Il documento approvato oggi si compone di 45 pagine e 154 paragrafi. Molti i temi affrontati. Tutti i paragrafi hanno ottenuto larghissime maggioranze. Il record dei voti contrari (97 su 355 votanti) spetta al paragrafo 60 dedicato al ruolo della donna. Vi si legge tra l’altro: «Non ci sono ragioni che impediscano alle donne di assumere ruoli di guida nella Chiesa: non si potrà fermare quello che viene dallo Spirito Santo. Anche la questione dell’accesso delle donne al ministero diaconale resta aperta. Occorre proseguire il discernimento a riguardo». Sono stati invece 45 i no al paragrafo 125, che riguarda le Conferenze episcopali e il loro ruolo, con la richiesta di specificare meglio «il vincolo ecclesiale che le decisioni prese da una Conferenza episcopale generano, rispetto alla propria diocesi, per ciascun vescovo che ha partecipato a quelle stesse decisioni». Qualche dissenso (43 no) anche per il paragrafo 27 che chiede di studiare «come rendere le celebrazioni liturgiche più espressive della sinodalità». Per il paragrafo 148, che contiene «la richiesta che i percorsi di discernimento e formazione dei candidati al ministero ordinato siano configurati in stile sinodale», infine, 40 no.

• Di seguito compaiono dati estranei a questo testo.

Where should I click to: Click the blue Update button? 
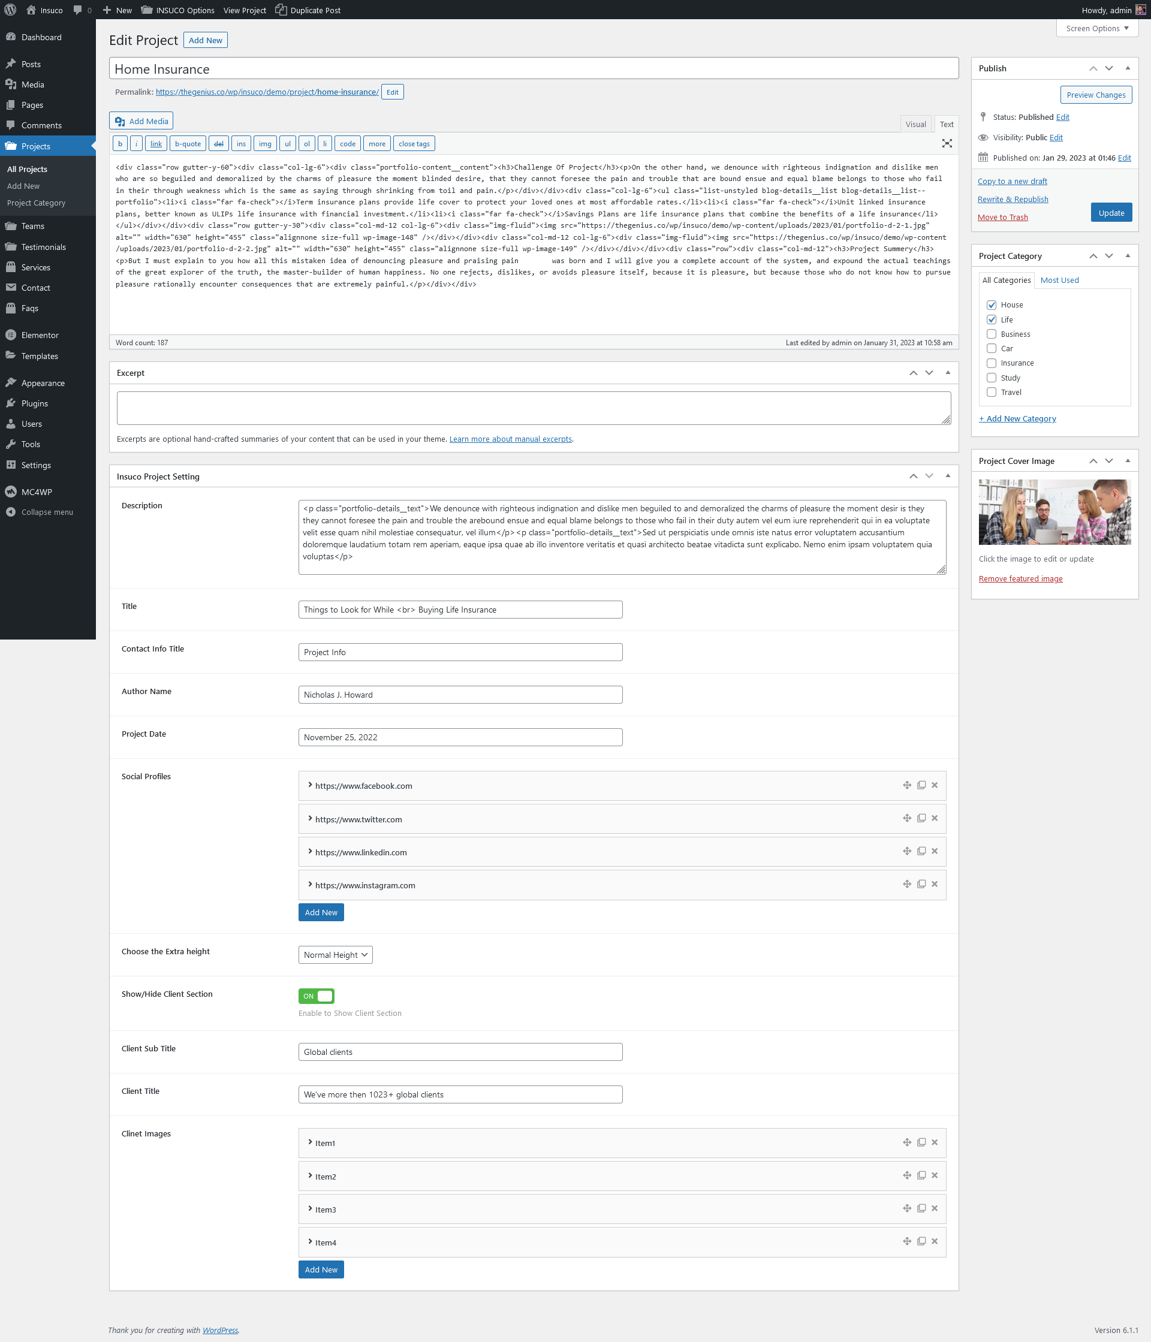[1111, 213]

Una delle sottolineature più importanti del testo è l’invito a una «conversione relazionale», cioè «la richiesta di una Chiesa più capace di nutrire le relazioni: con il Signore, tra uomini e donne, nelle famiglie, nelle comunità, tra tutti i cristiani, tra gruppi sociali, tra le religioni, con la creazione». L’esigenza di conversione nelle relazioni, afferma il testo, «riguarda inequivocabilmente quelle tra uomini e donne. Il dinamismo relazionale è iscritto nella nostra condizione di creature. La differenza sessuale costituisce la base della relazionalità umana. “Dio creò l’uomo a sua immagine; a immagine di Dio lo creò: maschio e femmina li creò”», afferma la Genesi.

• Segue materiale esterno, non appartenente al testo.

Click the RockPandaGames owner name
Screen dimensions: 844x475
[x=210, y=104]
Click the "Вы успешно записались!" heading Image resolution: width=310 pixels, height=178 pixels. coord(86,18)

Dipendono del resto da relazioni malate «i mali che affliggono il nostro mondo, a partire dalle guerre e dai conflitti armati, e dall’illusione che una pace giusta si possa ottenere con la forza delle armi. Altrettanto letale - affermano i sinodali - è la convinzione che tutto il creato, perfino le persone, possa essere sfruttato a piacimento per ricavarne profitto». E sono relazioni non buone anche le «disuguaglianze tra uomini e donne, il razzismo, la divisione in caste, la discriminazione delle persone con disabilità, la violazione dei diritti delle minoranze di ogni genere, la mancata disponibilità ad accogliere i migranti». Per questo nella preghiera finale recitata inAula il patriarca di Alessandria dei copti cattolici, Ibrahim I. Sedrak, ha invocato dallo Spirito Santo di «insegnarci ad osare la parola e l’ascolto profondo, ad aprire il cuore alla voce degli altri».